I couldn’t believe what had just happened. I dropped my compass in a river in the middle of a field mapping project. There was no way I would be able to finish the project without it. Devastated, I went to inform my professor, who was about a kilometer away.
“Can you see the compass?” he asked me.
“Just barely,” I told him.
I was prepared to pay for the compass. I had lost it. I was prepared to fail the project. It was my fault. He followed me to the outcrop and squinted his eyes to see the very bottom of the river where my compass lay. What happened next, was the most embarrassing moment of my time at university. My professor handed me his map, his compass, and his pencils, and undressed. In front of the rest of my classmates, he jumped in the river, which was nearly freezing, and swam to the bottom to get the compass. When he got out of the river, he gave me the compass, which was full of water and so foggy that it was hard to read.
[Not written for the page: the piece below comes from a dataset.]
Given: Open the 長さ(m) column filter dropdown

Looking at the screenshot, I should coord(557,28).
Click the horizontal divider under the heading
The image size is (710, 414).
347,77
That night I was so ashamed that I didn’t join my classmates for dinner. Sitting alone in my tent I thought to myself “they were right. I am not cut out for this. I cannot do science and I will never be a geologist.”
But I had to finish the project. The next day would be another full day of mapping, and I needed to use the compass. I knew the only way I would be able to complete the project is if I fixed the compass myself. And it wasn’t until that night that I truly understood how a compass works.
By the dim light of my headlamp, I removed the glass covering, cleaned it, and dried it. Then I removed the needle and did the same. When it was time to insert the needle back into the compass, I was met with a fascinating surprise; the needle seemed to almost jump out of my hand and spin into place. Without my touch or control, the compass had put itself back together. I knew theoretically that compasses had a magnetic needle, which was calibrated according to magnetic north and south, but never before had I taken apart a compass and seen the intricacies of the mechanics work before my eyes, and in my hands.
That night I went to sleep embarrassed and ashamed but also enthused in an odd way. In a single night, I had learned more about the compass than any of my classmates.
The following semester, I excelled so far in my geology studies that the very same professor who jumped in the river awarded me a scholarship to do fieldwork in Arctic Norway; a prestigious international field expedition at the University Centre in Svalbard. Two years later, I am a Board-Certified Professional Geologist by the state of Texas.